→ PAGE TEXT
Add Voice Commands in a Web Application

Hello, and welcome back to our series on Voice Activation in Real time web applications. In the previous articles we looked at an overview of voice technology, created a webapp with text to speech using AngularJS, then added speech recognition support. In this article, we will add Siri-like voice commands so that our app can set alarms to wake up.

Dependencies

First up, we have the JavaScript code & CSS dependencies of our application.

<!doctype html>
<html>
<head>
  <script src="https://cdn.pubnub.com/pubnub-3.15.1.min.js"></script>
  <script src="https://ajax.googleapis.com/ajax/libs/angularjs/1.5.6/angular.min.js"></script>
  <script src="https://cdn.pubnub.com/sdk/pubnub-angular/pubnub-angular-3.2.1.min.js"></script>
  <script src="https://cdnjs.cloudflare.com/ajax/libs/underscore.js/1.8.3/underscore-min.js"></script>
  <script src="http://cdglabs.github.io/ohm/dist/ohm.js"></script>
  <link rel="stylesheet" href="//netdna.bootstrapcdn.com/bootstrap/3.0.2/css/bootstrap.min.css" />
  <link rel="stylesheet" href="https://maxcdn.bootstrapcdn.com/font-awesome/4.6.3/css/font-awesome.min.css" />
</head>
<body>

For folks who have done front-end implementation with AngularJS before, these should be the usual suspects. However, this time we’ve added one extra library called Ohm: the parser framework for creating our domain-specific command language.

→ THE PROBLEM
In the voice commands article, what is the added Ohm library used for?

→ DATA EXCERPTS

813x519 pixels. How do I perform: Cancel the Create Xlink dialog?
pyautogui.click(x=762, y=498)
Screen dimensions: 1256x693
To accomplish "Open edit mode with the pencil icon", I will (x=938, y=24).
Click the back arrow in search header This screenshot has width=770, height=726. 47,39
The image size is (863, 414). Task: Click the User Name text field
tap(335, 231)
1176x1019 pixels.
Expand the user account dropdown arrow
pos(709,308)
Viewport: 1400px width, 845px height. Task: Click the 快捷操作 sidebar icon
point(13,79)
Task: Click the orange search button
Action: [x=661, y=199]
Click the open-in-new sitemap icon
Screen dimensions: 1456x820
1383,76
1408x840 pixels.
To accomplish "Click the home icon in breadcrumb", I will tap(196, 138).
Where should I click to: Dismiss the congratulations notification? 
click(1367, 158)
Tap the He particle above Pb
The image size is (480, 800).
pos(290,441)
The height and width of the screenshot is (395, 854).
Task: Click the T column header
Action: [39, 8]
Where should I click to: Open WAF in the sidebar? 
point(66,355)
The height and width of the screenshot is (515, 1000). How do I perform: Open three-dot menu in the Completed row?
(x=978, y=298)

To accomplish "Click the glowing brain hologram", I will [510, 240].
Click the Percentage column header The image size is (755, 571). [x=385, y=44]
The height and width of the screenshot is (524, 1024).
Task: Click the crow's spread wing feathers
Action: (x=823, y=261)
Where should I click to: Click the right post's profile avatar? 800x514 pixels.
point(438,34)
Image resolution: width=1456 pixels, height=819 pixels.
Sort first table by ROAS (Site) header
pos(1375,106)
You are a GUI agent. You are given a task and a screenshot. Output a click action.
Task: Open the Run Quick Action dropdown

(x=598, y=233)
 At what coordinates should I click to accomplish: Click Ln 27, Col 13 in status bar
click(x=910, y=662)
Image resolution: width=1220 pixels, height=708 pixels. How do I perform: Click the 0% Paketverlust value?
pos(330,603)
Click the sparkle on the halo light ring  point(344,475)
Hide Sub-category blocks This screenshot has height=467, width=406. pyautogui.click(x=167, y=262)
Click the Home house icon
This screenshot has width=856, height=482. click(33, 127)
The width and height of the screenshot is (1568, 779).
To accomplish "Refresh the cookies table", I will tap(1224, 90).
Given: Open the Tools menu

→ PROBLEM SOLUTION
Ohm is the parser framework used to create the app's domain-specific command language.